SIAM Journal on Computing

(unofficial page by Oded Goldreich)

SIAM Journal on Computing (SICOMP) is published by the Society for Industrial and Applied Mathematics. See the publisher's page.


When acting as editor for SICOMP, I usually forward the following three comments (regarding SICOMP's editorial policy) to potential reviewers.

THE JOURNAL'S STANDARDS

Editors usually ask the reviewers to apply high standards when evaluating the question of acceptance. But there is often unclarity or even confusion and non-uniformity regarding the question of what these "high standards" are. To calibrate the SICOMP standards, the editorial board has set the guideline that an accepted paper should be among the 100 best works done that year in the Theory of Computing at large. You may find it useful to think how this criteria translates to a requirement regarding a ranking within specific subareas. For example, I'd say that this means that a Cryptography acceptance should be among the 5--10 best works done in Cryptography in that year. (Of course, there are no quotas per area: I'm just trying to make the calibration more concrete.) Thus, SICOMP seeks to publish only the very best papers in each area, and expects other good papers to be published in specialized journals.

REASONABLE REVIEW TIME

Delays in all stages of the refereeing process have become a plague of TCS. The editorial board of SICOMP is determined to fight this phenomenon and I seek your help in this respect as well. Thus, unless there are extremely unusual circumstances, I'd like to ask you to submit your report within at most 3 months.

EDITORIAL STATEMENT (from the official charter)

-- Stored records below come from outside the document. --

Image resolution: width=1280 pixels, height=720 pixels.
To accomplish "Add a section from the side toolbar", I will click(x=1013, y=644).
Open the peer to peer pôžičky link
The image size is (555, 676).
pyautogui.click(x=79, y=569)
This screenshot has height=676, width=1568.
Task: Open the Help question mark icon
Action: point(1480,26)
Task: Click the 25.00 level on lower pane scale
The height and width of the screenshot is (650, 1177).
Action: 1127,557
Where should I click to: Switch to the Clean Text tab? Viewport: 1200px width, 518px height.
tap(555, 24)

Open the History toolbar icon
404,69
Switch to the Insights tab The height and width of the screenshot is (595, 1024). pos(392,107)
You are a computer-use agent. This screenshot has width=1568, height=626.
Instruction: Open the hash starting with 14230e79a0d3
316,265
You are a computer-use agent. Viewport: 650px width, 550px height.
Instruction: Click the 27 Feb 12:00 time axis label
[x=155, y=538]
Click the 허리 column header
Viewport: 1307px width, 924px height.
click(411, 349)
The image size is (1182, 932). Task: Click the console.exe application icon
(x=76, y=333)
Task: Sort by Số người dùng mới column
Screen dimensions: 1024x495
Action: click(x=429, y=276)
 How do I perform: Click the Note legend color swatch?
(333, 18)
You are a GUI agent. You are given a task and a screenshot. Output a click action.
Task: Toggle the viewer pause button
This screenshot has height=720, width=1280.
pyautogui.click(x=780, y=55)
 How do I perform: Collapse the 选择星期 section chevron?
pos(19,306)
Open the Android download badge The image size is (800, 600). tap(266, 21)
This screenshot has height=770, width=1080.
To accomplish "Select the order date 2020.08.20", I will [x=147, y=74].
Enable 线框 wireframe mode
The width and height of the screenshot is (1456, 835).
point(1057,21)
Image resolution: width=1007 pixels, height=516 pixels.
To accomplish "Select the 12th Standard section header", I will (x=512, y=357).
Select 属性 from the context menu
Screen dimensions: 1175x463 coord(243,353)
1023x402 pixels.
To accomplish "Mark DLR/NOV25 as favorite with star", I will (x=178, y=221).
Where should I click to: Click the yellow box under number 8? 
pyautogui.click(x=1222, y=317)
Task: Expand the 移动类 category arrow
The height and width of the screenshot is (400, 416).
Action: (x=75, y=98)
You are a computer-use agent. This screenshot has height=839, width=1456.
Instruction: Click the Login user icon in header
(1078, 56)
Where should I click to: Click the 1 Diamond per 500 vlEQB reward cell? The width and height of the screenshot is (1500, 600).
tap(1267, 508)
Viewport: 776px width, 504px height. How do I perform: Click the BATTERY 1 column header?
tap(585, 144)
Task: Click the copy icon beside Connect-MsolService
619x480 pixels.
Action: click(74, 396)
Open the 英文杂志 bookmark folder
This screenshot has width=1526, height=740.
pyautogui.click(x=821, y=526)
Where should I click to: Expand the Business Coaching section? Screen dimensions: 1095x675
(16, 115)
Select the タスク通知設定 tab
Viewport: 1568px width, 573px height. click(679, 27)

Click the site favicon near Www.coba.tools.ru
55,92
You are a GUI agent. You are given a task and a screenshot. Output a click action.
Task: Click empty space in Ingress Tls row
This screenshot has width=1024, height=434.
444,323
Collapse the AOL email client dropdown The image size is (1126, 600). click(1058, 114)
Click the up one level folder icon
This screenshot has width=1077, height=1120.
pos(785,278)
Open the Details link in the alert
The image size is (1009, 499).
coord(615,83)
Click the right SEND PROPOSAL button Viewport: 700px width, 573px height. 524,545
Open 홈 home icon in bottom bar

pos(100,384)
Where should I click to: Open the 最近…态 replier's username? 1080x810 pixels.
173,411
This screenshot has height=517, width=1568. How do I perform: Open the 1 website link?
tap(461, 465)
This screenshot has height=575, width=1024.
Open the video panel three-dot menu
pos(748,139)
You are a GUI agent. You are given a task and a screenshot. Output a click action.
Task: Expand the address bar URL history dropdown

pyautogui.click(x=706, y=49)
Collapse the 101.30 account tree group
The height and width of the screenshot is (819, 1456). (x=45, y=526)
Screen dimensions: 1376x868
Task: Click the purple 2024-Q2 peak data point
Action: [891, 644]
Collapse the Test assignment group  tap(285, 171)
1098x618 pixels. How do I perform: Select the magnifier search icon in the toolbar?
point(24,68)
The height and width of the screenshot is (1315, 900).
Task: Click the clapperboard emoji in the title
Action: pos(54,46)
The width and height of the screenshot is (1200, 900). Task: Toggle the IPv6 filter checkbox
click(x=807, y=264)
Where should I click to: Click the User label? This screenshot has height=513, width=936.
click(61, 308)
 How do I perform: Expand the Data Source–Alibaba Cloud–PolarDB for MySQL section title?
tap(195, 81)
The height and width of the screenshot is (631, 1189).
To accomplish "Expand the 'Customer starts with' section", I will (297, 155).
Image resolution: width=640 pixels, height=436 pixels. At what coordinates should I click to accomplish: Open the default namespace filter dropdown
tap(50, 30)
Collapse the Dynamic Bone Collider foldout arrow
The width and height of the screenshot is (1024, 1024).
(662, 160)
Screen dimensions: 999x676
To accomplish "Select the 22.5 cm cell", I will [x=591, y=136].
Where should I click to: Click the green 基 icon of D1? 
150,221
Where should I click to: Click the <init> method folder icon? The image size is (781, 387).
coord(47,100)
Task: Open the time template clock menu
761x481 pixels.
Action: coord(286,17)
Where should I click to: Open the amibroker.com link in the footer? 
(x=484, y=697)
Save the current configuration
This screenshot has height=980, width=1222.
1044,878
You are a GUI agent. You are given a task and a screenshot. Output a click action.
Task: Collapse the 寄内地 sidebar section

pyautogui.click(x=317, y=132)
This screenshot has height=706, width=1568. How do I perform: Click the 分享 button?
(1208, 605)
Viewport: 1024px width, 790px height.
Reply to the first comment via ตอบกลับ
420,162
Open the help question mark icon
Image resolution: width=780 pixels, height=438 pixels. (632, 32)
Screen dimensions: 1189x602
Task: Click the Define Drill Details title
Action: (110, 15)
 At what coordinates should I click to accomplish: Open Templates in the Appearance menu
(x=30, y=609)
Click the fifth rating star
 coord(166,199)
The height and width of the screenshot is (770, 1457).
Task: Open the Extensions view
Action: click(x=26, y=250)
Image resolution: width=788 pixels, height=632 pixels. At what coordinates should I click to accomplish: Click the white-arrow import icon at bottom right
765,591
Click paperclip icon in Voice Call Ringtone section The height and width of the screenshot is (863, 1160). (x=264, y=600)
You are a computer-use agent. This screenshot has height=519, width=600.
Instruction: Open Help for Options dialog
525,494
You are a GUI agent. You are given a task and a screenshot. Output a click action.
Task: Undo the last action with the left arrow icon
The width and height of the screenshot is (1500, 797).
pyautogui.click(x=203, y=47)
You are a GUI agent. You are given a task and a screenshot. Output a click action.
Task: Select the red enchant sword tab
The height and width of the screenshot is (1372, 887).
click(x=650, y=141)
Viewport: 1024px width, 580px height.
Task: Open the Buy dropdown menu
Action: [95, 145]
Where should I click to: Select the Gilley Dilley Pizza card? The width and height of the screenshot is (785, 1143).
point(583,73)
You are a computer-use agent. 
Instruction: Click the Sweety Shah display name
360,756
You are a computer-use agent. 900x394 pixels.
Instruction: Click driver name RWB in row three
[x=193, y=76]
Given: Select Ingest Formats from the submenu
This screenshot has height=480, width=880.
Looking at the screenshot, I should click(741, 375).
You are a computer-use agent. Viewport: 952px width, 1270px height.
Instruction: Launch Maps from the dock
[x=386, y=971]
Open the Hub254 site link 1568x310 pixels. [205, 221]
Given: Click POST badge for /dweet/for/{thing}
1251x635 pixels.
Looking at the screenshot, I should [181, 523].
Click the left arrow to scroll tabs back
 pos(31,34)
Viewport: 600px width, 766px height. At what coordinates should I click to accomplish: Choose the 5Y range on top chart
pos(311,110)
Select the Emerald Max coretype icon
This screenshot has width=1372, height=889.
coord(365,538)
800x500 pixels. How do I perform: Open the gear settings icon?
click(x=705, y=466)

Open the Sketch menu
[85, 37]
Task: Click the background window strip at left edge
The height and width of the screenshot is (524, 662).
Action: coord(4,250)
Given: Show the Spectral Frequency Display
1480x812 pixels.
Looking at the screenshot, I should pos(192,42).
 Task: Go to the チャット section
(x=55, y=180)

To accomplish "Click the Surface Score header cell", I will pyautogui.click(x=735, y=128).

The SIAM Journal on Computing aims to provide coverage of the most significant work going on in the mathematical and formal aspects of computer science and nonnumerical computing. Submissions must be clearly written and make a significant mathematical contribution, and be relevant to computer science. Topics include but are not limited to analysis and design of algorithms, algorithmic game theory, data structures, computational complexity, computational algebra, computational aspects of combinatorics and graph theory, computational biology, computational geometry, computational robotics, the mathematical aspects of programming languages, artificial intelligence, computational learning, databases, information retrieval, cryptography, networks, distributed computing, parallel algorithms, and computer architecture. In general, only original papers will be considered. However, papers previously presented in conference proceedings of limited circulation may be submitted in revised form. If a paper has appeared previously, in any form, authors must clearly indicate this in both their cover letter and in a footnote on the first page of the paper.